▸ **EXERCISE INPUT**:
======

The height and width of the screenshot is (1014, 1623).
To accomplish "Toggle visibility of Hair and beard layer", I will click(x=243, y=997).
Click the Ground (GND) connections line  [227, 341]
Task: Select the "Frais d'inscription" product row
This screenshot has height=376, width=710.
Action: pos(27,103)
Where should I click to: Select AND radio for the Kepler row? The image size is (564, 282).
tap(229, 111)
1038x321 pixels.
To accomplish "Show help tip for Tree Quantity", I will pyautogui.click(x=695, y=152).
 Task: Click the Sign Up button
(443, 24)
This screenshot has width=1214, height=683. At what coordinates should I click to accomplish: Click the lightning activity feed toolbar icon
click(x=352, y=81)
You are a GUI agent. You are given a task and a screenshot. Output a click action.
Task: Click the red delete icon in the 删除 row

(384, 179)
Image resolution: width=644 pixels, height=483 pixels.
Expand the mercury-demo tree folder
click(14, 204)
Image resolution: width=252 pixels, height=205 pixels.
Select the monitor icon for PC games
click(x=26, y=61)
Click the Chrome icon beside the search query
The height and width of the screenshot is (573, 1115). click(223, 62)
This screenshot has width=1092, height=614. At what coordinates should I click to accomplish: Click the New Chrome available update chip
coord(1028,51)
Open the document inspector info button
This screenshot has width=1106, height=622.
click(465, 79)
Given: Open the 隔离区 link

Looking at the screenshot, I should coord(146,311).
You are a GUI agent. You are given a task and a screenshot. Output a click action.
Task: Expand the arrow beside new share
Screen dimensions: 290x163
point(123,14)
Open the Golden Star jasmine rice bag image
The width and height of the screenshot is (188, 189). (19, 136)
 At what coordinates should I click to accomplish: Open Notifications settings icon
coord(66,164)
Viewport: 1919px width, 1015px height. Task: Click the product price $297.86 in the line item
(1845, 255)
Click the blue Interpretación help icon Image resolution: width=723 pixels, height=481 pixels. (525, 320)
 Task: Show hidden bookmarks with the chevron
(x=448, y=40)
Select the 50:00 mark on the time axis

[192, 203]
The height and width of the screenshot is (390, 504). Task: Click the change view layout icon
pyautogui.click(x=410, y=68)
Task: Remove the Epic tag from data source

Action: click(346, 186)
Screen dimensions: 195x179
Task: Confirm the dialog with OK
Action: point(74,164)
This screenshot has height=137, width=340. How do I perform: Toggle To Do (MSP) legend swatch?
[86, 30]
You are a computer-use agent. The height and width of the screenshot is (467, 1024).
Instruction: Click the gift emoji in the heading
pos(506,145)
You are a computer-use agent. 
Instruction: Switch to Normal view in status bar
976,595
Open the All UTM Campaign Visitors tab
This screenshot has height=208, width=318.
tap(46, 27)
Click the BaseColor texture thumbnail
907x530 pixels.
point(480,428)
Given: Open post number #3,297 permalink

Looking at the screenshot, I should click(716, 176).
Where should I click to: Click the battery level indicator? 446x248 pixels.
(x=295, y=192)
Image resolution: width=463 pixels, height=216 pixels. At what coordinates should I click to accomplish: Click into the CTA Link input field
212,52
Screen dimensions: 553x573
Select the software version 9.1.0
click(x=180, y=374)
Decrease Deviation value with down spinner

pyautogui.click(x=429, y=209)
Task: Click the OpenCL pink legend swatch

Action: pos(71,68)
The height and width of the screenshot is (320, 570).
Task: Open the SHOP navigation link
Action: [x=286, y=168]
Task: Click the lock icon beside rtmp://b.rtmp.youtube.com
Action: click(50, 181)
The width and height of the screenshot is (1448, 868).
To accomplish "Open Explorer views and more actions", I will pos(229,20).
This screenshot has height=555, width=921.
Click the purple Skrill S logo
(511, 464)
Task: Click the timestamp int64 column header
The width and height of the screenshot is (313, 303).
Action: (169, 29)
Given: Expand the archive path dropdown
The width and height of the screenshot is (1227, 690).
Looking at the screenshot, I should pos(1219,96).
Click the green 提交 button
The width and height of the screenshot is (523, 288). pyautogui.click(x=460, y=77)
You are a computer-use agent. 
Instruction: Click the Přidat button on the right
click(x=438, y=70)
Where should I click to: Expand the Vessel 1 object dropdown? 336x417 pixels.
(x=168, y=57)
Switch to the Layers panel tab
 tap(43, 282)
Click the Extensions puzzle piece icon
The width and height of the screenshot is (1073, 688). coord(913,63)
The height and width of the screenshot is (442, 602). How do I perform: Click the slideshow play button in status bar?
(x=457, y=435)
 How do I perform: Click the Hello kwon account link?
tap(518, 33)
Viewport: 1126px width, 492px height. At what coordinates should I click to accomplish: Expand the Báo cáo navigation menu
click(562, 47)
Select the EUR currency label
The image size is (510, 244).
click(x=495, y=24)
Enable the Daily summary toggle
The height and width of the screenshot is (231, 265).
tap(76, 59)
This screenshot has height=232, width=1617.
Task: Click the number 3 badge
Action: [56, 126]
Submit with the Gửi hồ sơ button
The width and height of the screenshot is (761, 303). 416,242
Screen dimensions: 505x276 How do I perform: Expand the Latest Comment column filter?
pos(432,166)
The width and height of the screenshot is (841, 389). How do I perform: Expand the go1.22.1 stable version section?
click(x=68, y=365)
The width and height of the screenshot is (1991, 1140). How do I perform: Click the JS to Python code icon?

======

▸ **EXERCISE**: Copy all of the lines above word for word, keeping their order, spelling, and punctuation unchanged.

▸ **EXERCISE ANSWER**:
The height and width of the screenshot is (1014, 1623).
To accomplish "Toggle visibility of Hair and beard layer", I will click(x=243, y=997).
Click the Ground (GND) connections line  [227, 341]
Task: Select the "Frais d'inscription" product row
This screenshot has height=376, width=710.
Action: pos(27,103)
Where should I click to: Select AND radio for the Kepler row? The image size is (564, 282).
tap(229, 111)
1038x321 pixels.
To accomplish "Show help tip for Tree Quantity", I will pyautogui.click(x=695, y=152).
 Task: Click the Sign Up button
(443, 24)
This screenshot has width=1214, height=683. At what coordinates should I click to accomplish: Click the lightning activity feed toolbar icon
click(x=352, y=81)
You are a GUI agent. You are given a task and a screenshot. Output a click action.
Task: Click the red delete icon in the 删除 row

(384, 179)
Image resolution: width=644 pixels, height=483 pixels.
Expand the mercury-demo tree folder
click(14, 204)
Image resolution: width=252 pixels, height=205 pixels.
Select the monitor icon for PC games
click(x=26, y=61)
Click the Chrome icon beside the search query
The height and width of the screenshot is (573, 1115). click(223, 62)
This screenshot has width=1092, height=614. At what coordinates should I click to accomplish: Click the New Chrome available update chip
coord(1028,51)
Open the document inspector info button
This screenshot has width=1106, height=622.
click(465, 79)
Given: Open the 隔离区 link

Looking at the screenshot, I should coord(146,311).
You are a GUI agent. You are given a task and a screenshot. Output a click action.
Task: Expand the arrow beside new share
Screen dimensions: 290x163
point(123,14)
Open the Golden Star jasmine rice bag image
The width and height of the screenshot is (188, 189). (19, 136)
 At what coordinates should I click to accomplish: Open Notifications settings icon
coord(66,164)
Viewport: 1919px width, 1015px height. Task: Click the product price $297.86 in the line item
(1845, 255)
Click the blue Interpretación help icon Image resolution: width=723 pixels, height=481 pixels. (525, 320)
 Task: Show hidden bookmarks with the chevron
(x=448, y=40)
Select the 50:00 mark on the time axis

[192, 203]
The height and width of the screenshot is (390, 504). Task: Click the change view layout icon
pyautogui.click(x=410, y=68)
Task: Remove the Epic tag from data source

Action: click(346, 186)
Screen dimensions: 195x179
Task: Confirm the dialog with OK
Action: point(74,164)
This screenshot has height=137, width=340. How do I perform: Toggle To Do (MSP) legend swatch?
[86, 30]
You are a computer-use agent. The height and width of the screenshot is (467, 1024).
Instruction: Click the gift emoji in the heading
pos(506,145)
You are a computer-use agent. 
Instruction: Switch to Normal view in status bar
976,595
Open the All UTM Campaign Visitors tab
This screenshot has height=208, width=318.
tap(46, 27)
Click the BaseColor texture thumbnail
907x530 pixels.
point(480,428)
Given: Open post number #3,297 permalink

Looking at the screenshot, I should click(716, 176).
Where should I click to: Click the battery level indicator? 446x248 pixels.
(x=295, y=192)
Image resolution: width=463 pixels, height=216 pixels. At what coordinates should I click to accomplish: Click into the CTA Link input field
212,52
Screen dimensions: 553x573
Select the software version 9.1.0
click(x=180, y=374)
Decrease Deviation value with down spinner

pyautogui.click(x=429, y=209)
Task: Click the OpenCL pink legend swatch

Action: pos(71,68)
The height and width of the screenshot is (320, 570).
Task: Open the SHOP navigation link
Action: [x=286, y=168]
Task: Click the lock icon beside rtmp://b.rtmp.youtube.com
Action: click(50, 181)
The width and height of the screenshot is (1448, 868).
To accomplish "Open Explorer views and more actions", I will pos(229,20).
This screenshot has height=555, width=921.
Click the purple Skrill S logo
(511, 464)
Task: Click the timestamp int64 column header
The width and height of the screenshot is (313, 303).
Action: (169, 29)
Given: Expand the archive path dropdown
The width and height of the screenshot is (1227, 690).
Looking at the screenshot, I should pos(1219,96).
Click the green 提交 button
The width and height of the screenshot is (523, 288). pyautogui.click(x=460, y=77)
You are a computer-use agent. 
Instruction: Click the Přidat button on the right
click(x=438, y=70)
Where should I click to: Expand the Vessel 1 object dropdown? 336x417 pixels.
(x=168, y=57)
Switch to the Layers panel tab
 tap(43, 282)
Click the Extensions puzzle piece icon
The width and height of the screenshot is (1073, 688). coord(913,63)
The height and width of the screenshot is (442, 602). How do I perform: Click the slideshow play button in status bar?
(x=457, y=435)
 How do I perform: Click the Hello kwon account link?
tap(518, 33)
Viewport: 1126px width, 492px height. At what coordinates should I click to accomplish: Expand the Báo cáo navigation menu
click(562, 47)
Select the EUR currency label
The image size is (510, 244).
click(x=495, y=24)
Enable the Daily summary toggle
The height and width of the screenshot is (231, 265).
tap(76, 59)
This screenshot has height=232, width=1617.
Task: Click the number 3 badge
Action: [56, 126]
Submit with the Gửi hồ sơ button
The width and height of the screenshot is (761, 303). 416,242
Screen dimensions: 505x276 How do I perform: Expand the Latest Comment column filter?
pos(432,166)
The width and height of the screenshot is (841, 389). How do I perform: Expand the go1.22.1 stable version section?
click(x=68, y=365)
The width and height of the screenshot is (1991, 1140). How do I perform: Click the JS to Python code icon?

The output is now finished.